La soirée s’achèvera par le feu d’artifice, tiré depuis le stade Laurent-Gérin.

14 juillet
Mise en bouche, dès 11 heures, par les jeunes chanteurs de la Maîtrise de l’Opéra. Sous la direction de Karine Locatelli, ils reprendront quelques grands airs. Place ensuite au très apprécié pique-nique républicain, et à ses animations.
La compagnie du Petit Monsieur présentera deux courts spectacles, « En dérangement », à propos d’une cabine téléphonique, et « Deux secondes », sur la façon de replier une tente qui, en principe, met justement deux secondes à s’ouvrir. La fanfare Doc Mad, avec son répertoire klezmer, balkanique et oriental, fera danser les convives. Avec ses contes que l’on écoute bouche ouverte, Sam Cannarozzi ravira les petits comme les grands.

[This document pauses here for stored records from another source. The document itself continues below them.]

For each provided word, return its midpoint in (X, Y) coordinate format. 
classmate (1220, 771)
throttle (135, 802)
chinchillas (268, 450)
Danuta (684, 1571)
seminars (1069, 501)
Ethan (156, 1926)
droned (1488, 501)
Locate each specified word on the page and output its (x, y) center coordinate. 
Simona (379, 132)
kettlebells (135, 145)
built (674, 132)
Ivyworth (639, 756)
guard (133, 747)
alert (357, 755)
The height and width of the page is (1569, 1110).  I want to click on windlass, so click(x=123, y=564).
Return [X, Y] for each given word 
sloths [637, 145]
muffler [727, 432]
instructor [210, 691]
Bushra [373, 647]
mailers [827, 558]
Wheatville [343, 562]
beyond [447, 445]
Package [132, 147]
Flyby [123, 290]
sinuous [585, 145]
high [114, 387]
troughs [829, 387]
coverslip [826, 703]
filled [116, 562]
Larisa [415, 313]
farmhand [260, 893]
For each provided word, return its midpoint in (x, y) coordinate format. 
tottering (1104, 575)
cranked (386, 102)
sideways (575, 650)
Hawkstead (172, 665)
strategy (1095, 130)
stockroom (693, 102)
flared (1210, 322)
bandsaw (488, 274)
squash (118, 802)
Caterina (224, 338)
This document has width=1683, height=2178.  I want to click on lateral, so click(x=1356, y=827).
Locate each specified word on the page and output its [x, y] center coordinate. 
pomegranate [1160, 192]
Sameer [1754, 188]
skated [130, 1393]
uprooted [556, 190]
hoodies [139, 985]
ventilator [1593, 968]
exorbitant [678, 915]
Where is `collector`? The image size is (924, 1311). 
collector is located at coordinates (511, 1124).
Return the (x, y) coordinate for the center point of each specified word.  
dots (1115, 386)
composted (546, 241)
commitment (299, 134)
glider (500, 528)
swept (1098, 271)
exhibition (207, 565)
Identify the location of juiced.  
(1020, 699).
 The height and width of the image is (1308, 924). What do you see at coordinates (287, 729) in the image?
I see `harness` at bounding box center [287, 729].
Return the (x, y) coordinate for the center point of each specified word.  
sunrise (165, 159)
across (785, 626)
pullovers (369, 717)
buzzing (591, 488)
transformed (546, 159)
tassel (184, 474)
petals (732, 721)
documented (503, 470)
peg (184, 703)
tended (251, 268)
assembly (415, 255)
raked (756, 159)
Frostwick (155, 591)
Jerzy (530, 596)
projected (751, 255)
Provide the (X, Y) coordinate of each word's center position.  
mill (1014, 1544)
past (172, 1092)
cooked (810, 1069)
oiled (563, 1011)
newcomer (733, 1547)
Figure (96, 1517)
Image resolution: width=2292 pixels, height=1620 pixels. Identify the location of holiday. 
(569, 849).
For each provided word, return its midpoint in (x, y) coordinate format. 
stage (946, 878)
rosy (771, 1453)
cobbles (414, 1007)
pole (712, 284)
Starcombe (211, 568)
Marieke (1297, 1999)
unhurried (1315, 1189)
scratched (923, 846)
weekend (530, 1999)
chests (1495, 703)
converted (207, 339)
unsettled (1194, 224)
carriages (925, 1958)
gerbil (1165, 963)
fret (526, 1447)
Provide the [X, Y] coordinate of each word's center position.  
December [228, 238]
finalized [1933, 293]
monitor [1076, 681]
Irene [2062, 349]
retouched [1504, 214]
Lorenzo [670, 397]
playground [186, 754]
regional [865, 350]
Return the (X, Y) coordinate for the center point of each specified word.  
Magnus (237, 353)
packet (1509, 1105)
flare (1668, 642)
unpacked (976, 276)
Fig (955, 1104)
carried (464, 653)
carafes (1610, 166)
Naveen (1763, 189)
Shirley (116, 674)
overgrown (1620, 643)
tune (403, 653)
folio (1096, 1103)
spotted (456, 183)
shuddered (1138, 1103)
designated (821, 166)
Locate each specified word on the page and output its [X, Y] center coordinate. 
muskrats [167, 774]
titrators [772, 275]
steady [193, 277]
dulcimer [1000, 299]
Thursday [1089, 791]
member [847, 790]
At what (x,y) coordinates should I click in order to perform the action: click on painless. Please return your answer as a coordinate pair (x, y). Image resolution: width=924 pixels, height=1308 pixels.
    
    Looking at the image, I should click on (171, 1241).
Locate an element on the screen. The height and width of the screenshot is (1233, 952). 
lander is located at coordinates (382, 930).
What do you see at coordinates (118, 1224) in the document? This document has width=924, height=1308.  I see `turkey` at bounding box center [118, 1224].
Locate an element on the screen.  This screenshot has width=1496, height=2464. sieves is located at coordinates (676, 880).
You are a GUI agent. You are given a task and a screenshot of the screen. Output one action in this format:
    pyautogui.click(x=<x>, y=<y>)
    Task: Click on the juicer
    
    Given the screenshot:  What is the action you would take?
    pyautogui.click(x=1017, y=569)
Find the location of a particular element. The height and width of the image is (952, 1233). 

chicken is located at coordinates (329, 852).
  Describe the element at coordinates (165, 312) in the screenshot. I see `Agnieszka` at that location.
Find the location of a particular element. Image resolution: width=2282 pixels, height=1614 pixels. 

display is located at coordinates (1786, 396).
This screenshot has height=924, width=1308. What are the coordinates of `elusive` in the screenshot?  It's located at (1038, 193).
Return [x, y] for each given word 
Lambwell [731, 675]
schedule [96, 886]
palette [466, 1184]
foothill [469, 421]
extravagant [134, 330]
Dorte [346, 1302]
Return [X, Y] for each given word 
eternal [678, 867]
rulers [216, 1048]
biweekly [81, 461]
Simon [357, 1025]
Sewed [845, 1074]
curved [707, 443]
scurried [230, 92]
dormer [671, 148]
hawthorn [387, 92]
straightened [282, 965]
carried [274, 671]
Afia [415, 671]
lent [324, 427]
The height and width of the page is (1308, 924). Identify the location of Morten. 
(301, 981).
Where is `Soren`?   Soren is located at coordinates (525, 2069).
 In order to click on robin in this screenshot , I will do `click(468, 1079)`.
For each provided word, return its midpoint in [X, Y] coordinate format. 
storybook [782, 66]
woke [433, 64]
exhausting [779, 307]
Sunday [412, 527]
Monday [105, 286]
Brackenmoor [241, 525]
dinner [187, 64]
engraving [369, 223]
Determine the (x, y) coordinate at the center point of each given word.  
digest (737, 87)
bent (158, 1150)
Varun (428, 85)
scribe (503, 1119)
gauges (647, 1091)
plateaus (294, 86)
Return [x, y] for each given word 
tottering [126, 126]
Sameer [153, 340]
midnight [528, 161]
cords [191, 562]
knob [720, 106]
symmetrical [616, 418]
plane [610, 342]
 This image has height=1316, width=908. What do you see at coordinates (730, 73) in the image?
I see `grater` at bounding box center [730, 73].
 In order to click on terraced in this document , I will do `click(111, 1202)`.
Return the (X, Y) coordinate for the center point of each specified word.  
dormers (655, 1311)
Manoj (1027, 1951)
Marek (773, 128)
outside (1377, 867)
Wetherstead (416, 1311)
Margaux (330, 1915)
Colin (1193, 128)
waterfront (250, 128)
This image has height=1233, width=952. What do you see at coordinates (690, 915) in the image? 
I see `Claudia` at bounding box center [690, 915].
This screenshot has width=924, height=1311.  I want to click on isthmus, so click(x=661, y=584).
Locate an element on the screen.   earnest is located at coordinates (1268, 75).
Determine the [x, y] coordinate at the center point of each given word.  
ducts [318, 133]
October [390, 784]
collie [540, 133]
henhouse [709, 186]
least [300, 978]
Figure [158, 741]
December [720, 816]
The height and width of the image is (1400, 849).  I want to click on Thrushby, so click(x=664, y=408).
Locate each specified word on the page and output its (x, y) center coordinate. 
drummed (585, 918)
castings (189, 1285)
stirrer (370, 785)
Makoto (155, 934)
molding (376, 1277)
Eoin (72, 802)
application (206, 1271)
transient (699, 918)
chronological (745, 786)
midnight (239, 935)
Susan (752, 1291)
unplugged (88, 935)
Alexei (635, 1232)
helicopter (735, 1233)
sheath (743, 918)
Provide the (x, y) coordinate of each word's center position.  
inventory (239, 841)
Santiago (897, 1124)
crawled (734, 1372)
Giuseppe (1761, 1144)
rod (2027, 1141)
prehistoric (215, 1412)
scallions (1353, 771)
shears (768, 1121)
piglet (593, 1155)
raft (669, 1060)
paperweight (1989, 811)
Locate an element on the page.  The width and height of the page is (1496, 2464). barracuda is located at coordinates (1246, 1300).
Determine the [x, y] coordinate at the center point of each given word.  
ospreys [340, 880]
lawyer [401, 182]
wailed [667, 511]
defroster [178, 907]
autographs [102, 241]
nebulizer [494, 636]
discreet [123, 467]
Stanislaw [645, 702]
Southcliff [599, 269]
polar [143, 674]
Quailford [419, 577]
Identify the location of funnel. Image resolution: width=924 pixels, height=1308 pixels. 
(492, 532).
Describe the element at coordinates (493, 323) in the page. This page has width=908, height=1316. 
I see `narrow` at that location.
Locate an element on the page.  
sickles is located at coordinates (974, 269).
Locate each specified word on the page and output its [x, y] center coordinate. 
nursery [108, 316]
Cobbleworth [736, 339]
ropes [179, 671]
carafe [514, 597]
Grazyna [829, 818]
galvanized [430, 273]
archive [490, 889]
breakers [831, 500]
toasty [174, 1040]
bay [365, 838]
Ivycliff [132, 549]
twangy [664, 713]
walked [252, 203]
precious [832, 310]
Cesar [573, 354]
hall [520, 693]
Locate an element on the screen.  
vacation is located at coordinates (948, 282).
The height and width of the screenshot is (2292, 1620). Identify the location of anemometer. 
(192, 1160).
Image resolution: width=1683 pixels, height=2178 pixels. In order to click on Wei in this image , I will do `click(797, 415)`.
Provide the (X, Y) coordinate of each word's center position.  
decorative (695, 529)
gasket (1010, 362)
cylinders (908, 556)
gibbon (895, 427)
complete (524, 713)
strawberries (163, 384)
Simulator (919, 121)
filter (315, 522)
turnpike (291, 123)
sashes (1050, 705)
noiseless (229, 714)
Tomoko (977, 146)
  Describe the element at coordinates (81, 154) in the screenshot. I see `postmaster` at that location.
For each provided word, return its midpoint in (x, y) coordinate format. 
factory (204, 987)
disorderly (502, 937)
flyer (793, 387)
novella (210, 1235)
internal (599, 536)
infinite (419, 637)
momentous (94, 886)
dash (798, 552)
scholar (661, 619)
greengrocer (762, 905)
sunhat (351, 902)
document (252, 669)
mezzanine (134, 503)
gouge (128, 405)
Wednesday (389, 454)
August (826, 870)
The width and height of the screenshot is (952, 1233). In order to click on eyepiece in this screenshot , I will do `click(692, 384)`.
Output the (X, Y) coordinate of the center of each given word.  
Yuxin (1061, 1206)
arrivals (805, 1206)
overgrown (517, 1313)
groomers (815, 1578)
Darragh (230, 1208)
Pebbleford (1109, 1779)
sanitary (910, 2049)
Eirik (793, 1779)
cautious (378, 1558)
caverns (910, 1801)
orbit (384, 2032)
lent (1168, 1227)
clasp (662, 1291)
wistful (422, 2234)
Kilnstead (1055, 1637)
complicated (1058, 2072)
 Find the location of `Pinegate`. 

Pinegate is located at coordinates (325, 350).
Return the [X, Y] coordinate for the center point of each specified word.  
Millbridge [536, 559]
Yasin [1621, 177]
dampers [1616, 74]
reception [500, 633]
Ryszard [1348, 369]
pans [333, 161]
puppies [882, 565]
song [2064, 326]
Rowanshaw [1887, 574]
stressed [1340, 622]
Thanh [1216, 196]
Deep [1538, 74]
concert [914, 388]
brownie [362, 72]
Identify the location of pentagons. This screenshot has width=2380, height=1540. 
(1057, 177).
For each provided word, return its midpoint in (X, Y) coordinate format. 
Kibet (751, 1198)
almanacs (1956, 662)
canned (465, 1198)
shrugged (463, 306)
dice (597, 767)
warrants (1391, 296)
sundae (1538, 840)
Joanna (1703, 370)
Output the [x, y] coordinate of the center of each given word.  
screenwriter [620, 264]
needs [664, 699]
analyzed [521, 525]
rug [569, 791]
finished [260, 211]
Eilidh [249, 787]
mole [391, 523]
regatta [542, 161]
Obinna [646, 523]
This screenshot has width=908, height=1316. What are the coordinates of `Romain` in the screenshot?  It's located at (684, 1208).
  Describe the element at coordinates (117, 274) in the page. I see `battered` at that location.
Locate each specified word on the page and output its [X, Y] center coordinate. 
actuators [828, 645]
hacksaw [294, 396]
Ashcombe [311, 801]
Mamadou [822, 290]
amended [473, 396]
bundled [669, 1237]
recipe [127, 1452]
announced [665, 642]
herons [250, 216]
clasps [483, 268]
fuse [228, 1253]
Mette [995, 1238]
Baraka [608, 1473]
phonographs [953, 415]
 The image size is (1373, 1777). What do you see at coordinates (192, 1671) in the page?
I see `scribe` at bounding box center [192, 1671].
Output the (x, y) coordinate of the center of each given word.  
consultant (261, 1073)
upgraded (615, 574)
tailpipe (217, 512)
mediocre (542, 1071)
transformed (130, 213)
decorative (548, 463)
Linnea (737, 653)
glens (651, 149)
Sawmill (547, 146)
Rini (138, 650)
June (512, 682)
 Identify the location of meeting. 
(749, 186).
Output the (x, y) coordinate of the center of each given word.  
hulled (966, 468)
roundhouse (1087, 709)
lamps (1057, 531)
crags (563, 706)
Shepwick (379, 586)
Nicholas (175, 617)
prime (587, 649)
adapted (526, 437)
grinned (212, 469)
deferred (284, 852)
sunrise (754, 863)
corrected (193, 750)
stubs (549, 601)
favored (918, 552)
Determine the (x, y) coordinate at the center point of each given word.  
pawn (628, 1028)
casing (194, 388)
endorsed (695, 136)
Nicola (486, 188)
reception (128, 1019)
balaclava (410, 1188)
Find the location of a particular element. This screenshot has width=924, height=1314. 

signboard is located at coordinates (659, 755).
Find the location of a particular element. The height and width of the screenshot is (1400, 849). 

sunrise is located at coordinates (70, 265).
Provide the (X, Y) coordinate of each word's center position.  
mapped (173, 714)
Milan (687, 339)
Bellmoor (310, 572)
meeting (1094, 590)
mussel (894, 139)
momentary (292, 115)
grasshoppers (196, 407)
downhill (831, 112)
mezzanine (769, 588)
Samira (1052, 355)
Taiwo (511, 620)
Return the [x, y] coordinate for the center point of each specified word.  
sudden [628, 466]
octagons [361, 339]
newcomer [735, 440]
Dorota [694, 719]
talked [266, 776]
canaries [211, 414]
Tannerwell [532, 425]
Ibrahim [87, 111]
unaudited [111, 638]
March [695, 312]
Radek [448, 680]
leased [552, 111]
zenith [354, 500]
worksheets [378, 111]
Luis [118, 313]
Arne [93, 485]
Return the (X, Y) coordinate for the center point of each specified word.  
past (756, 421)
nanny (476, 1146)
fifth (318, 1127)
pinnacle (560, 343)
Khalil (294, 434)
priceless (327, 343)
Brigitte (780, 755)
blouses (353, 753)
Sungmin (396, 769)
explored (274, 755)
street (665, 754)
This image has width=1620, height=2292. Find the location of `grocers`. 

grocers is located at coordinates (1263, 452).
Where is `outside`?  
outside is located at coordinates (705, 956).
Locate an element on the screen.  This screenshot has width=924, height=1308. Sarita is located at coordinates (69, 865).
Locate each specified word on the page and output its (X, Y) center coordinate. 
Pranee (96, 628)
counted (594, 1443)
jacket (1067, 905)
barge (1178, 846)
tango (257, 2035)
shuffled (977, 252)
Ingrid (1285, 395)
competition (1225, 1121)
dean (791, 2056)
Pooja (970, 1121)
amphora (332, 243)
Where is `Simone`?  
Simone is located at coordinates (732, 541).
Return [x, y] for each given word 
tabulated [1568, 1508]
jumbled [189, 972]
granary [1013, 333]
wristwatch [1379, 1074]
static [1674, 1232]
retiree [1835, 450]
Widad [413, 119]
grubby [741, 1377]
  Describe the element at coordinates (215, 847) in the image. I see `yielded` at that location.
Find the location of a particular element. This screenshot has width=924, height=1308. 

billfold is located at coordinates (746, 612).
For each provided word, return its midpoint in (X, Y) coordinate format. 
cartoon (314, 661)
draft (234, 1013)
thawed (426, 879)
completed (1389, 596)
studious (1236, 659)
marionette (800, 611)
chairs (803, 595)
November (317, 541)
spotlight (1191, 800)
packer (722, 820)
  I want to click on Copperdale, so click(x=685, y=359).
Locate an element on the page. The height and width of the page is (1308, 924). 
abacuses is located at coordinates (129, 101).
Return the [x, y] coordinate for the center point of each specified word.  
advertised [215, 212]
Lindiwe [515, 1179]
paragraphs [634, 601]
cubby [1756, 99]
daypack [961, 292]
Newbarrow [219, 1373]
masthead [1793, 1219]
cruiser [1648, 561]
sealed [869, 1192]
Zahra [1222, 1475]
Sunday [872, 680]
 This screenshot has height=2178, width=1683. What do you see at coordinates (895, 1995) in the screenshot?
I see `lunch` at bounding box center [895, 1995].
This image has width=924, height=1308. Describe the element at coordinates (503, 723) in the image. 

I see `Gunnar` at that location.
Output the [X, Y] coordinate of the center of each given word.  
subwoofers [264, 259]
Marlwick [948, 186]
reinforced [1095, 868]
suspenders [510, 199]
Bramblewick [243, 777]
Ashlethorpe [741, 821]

Il assurera également un atelier sur le thème du calendrier : que signifient vos prénoms et quel est votre signe dans les zodiaques du monde entier ? Thierry Renard, directeur de l’Espace Pandora, sera fidèle à sa dictée républicaine dont il puisera le sujet dans les écrits de Charles Juliet.

Originaire du Burkina Faso, Karim Sanou investira ensuite la scène avec Jahkasa, un groupe soutenu par Bizarre ! « Nous faisons, explique-t-il, un mélange d’instruments traditionnels et de musique reggae, qui ressemble au griottisme avec sa façon de parler de la réalité. » Enfin, le Bal décalé amènera le public par la main pour quelques déhanchés qui tiennent autant du swing et du rock que des rythmes tziganes ou New Orleans.